### Work to be completed:
Return every line of the records below that contains the word "Describe", copying each such line without alteration.

### Data rows:
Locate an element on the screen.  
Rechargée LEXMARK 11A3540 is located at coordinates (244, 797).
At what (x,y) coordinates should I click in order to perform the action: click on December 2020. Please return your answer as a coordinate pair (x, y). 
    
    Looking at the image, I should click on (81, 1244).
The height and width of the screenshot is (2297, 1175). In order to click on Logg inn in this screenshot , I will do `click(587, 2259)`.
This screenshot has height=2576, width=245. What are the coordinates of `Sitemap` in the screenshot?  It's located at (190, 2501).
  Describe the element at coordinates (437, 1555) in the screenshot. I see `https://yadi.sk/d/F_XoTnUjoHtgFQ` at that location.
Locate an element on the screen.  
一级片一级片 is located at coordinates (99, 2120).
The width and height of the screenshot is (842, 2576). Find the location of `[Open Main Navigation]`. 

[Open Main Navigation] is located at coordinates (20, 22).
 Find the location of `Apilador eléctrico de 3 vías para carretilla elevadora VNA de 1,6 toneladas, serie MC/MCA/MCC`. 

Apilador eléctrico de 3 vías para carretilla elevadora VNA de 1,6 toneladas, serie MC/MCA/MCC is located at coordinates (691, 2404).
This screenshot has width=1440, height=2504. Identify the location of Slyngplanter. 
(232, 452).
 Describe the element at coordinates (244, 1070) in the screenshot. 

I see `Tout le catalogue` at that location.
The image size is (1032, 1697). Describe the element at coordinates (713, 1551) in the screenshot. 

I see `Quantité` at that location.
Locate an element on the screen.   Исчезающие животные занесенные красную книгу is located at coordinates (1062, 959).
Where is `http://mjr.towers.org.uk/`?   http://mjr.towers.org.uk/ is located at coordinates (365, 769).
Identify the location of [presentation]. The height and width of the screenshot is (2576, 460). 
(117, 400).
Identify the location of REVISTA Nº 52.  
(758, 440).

### Response for this exercise:
  Describe the element at coordinates (437, 1555) in the screenshot. I see `https://yadi.sk/d/F_XoTnUjoHtgFQ` at that location.
 Describe the element at coordinates (244, 1070) in the screenshot. 
The image size is (1032, 1697). Describe the element at coordinates (713, 1551) in the screenshot. 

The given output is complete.